Quantitative assessment of voltage nonuniformity in 20 cell PEMFC stack for degradation mapping and health monitoring

Proton Exchange Membrane Fuel Cells (PEMFCs) are widely regarded as a leading technology for sustainable energy conversion due to their high efficiency, compact structure, and zero-emission characteristics. However, the long-term performance and reliability of PEMFC stacks are often limited by internal inconsistencies, especially voltage nonuniformity among individual cells. This spatial variation in cell voltage reflects underlying degradation phenomena such as membrane dehydration, localized flooding, and catalyst deterioration, which can accelerate aging and lead to early failure.

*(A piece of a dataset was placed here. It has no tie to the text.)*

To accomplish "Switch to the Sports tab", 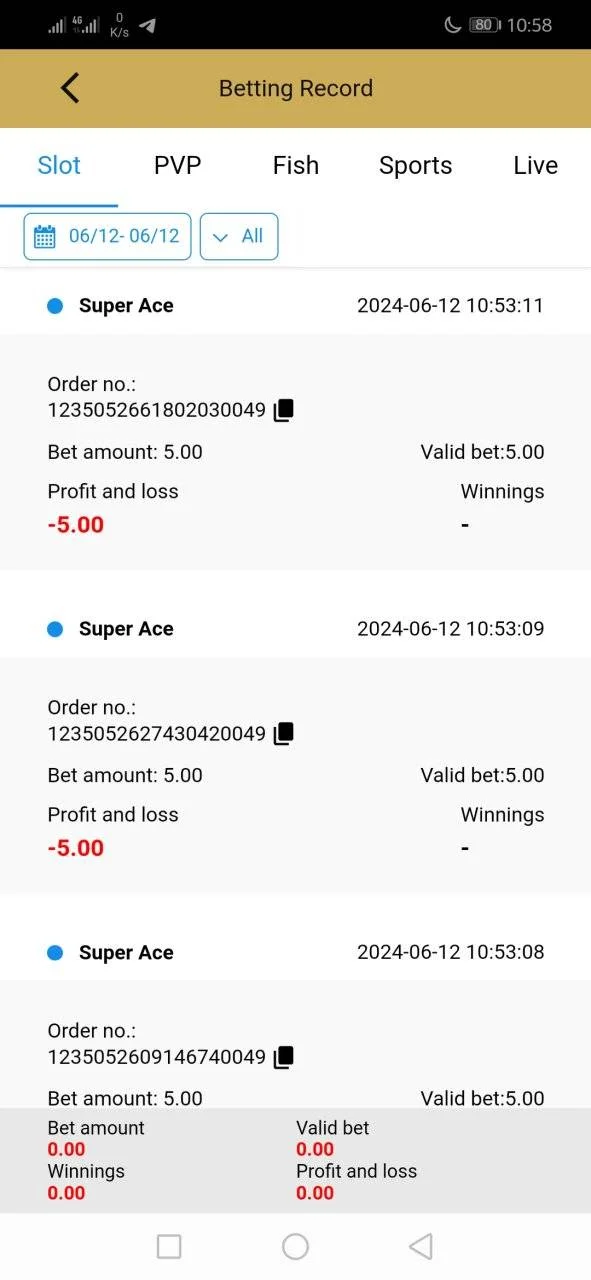I will [415, 165].

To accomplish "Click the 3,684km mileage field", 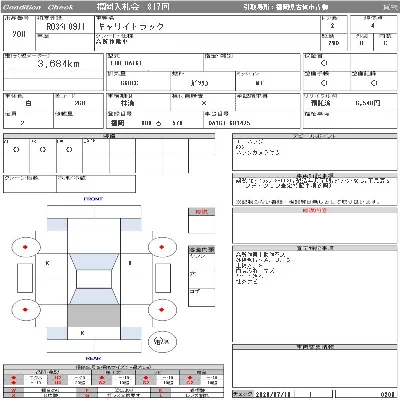I will (59, 64).
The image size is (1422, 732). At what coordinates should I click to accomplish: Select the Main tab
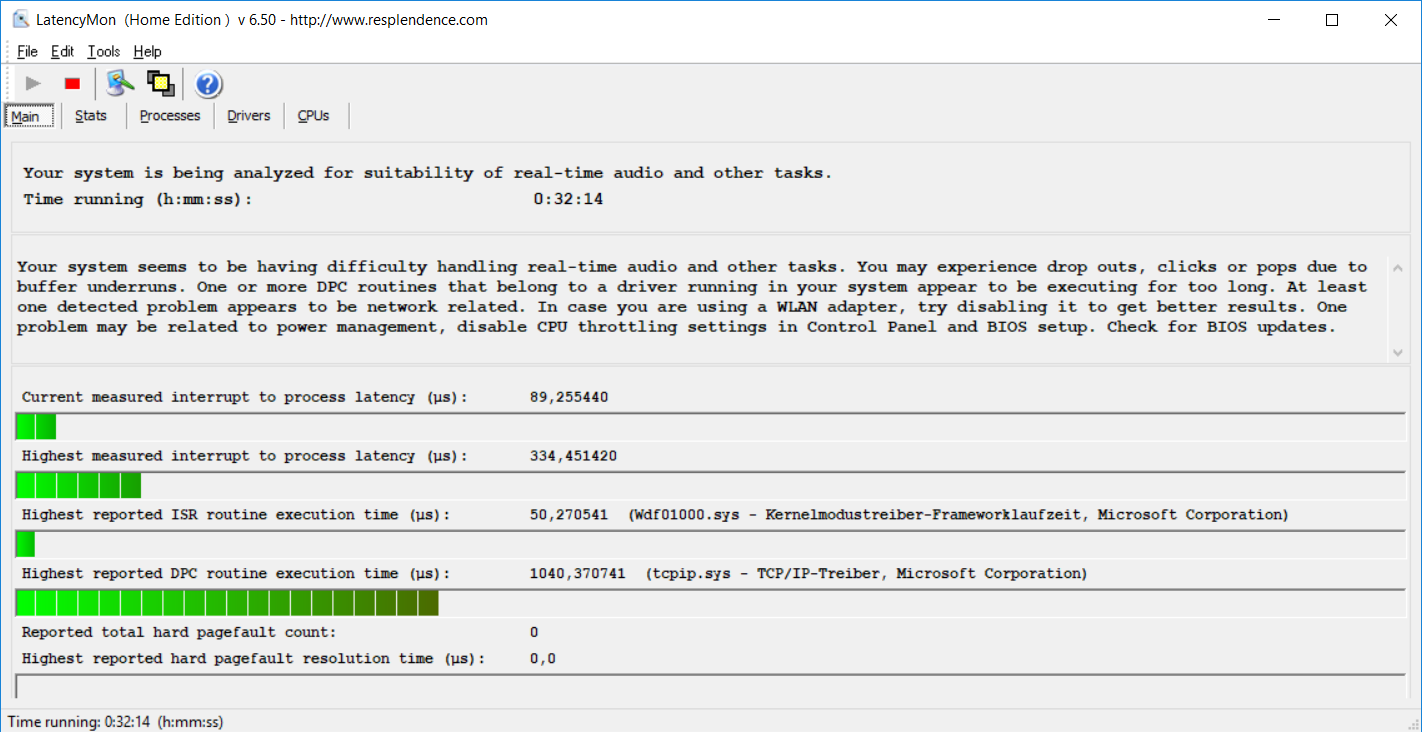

Although voltage uniformity is critical for system stability, it has not been sufficiently quantified under realistic operating conditions, restricting its application in predictive diagnostics. In this study, we propose a quantitative framework to assess voltage nonuniformity in a 350 cm2, 20-cell PEMFC stack under varying current loads. We define four statistical measures: the coefficient of variation (CV), range ratio, skewness, and kurtosis. These indicators are used to describe the scale and shape of voltage dispersion and are further normalized and combined into a single Voltage Nonuniformity Index (VNI) to enable integrated evaluation. The results show that nonuniformity increases with current density, especially beyond the mid-load range where voltage distributions become more asymmetric and peaked. These patterns highlight the responsiveness of the proposed indicators to electrochemical imbalance and temperature gradients under dynamic operation. By combining several statistical features into a single evaluation scheme, the framework provides a multidimensional view of intra-stack behavior. This enhances the ability to detect early-stage degradation and supports real-time monitoring and control. This study contributes to a better understanding of voltage distribution patterns in PEMFC systems and offers practical guidance for improving stack design, operating strategies, and health management.